WASHINGTON — In October, President Donald Trump declares a state of emergency in major cities in battleground states, like Milwaukee and Detroit, banning polling places from opening.
A week before the election, Attorney General William Barr announces a criminal investigation into the Democratic presidential nominee, Joe Biden.
After Biden wins a narrow Electoral College victory, Trump refuses to accept the results, won’t leave the White House and declines to allow the Biden transition team customary access to agencies before the Jan. 20 inauguration.
Far-fetched conspiracy theories? Not to a group of worst-case scenario planners — mostly Democrats, but some anti-Trump Republicans as well — who have been gaming out various doomsday options for the 2020 presidential election. Outraged by Trump and fearful that he might try to disrupt the campaign before, during and after Election Day, they are engaged in a process that began in the realm of science fiction but has nudged closer to reality as Trump and his administration abandon long-standing political norms.
The anxiety has intensified in recent weeks as the president continues to attack the integrity of mail voting and insinuate that the election system is rigged, while his Republican allies ramp up efforts to control who can vote and how. Just last week, Trump threatened to withhold funding from states that defy his wishes on expanding mail voting, while also amplifying unfounded claims of voter fraud in battleground states.
“In the eight to 10 months I’ve been yapping at people about this stuff, the reactions have gone from, ‘Don’t be silly, that won’t happen,’ to an increasing sense of, ‘You know, that could happen,’” said Rosa Brooks, a Georgetown University law professor. Earlier this year, Brooks convened an informal group of Democrats and never-Trump Republicans to brainstorm about ways the Trump administration could disrupt the election and to think about ways to prevent it.
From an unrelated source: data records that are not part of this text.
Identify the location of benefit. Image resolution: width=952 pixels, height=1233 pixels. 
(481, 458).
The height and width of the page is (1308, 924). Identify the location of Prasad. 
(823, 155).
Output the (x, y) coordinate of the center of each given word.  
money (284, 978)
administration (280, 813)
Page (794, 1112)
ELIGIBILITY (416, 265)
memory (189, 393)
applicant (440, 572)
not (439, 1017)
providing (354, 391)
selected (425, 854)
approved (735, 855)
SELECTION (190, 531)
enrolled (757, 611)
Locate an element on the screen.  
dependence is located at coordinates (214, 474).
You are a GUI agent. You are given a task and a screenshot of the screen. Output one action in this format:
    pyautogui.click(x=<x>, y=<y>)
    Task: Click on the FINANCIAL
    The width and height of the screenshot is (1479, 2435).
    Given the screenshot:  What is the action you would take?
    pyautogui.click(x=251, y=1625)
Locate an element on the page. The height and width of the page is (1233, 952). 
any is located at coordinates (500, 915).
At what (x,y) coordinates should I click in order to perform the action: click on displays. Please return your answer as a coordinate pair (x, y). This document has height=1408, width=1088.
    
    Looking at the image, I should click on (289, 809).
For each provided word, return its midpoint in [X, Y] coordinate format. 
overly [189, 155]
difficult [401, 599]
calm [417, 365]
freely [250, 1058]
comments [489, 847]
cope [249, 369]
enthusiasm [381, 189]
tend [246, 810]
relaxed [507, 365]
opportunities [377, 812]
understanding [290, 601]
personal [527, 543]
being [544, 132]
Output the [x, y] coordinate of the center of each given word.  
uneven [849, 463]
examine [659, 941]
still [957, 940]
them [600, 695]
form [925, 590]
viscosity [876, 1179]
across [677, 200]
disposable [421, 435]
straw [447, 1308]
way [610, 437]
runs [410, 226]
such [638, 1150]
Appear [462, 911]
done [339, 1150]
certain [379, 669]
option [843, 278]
But the anxiety is hardly limited to outside groups.
Marc Elias, a Washington lawyer who leads the Democratic National Committee’s legal efforts to fight voter suppression measures, said not a day goes by when he doesn’t field a question from senior Democratic officials about whether Trump could postpone or cancel the election. Prodded by allies to explain why not, Elias wrote a column on the subject in late March for his website — and it drew more traffic than anything he’d ever published.
But changing the date of the election is not what worries Elias. The bigger threat in his mind is the possibility that the Trump administration could act in October to make it harder for people to vote in urban centers in battleground states — possibilities, he said, that include declaring a state of emergency, deploying the National Guard or forbidding gatherings of more than 10 people.
Such events could serve to depress or discourage turnout in pockets of the country that reliably vote for Democrats.
“That to me is that frame from which all doomsday scenarios then go,” he said.
To ward off such a scenario, Elias is engaged in multiple lawsuits aimed at making it easier to cast absentee ballots by mail and making in-person voting more available, either on Election Day or in the preceding weeks.
Biden, for his part, has suggested more than once that Trump might try to disrupt or delay the election. And his campaign grew very concerned this month when it was announced that election security briefings, which in past cycles had been delivered to candidates by the FBI and the Department of Homeland Security, would now be the province of the director of national intelligence. That post is currently held by John Ratcliffe, a Trump ally who was confirmed to the position Thursday. Ratcliffe was among the president’s chief Fox News defenders during the Russia investigation and has been a sharp critic of the FBI.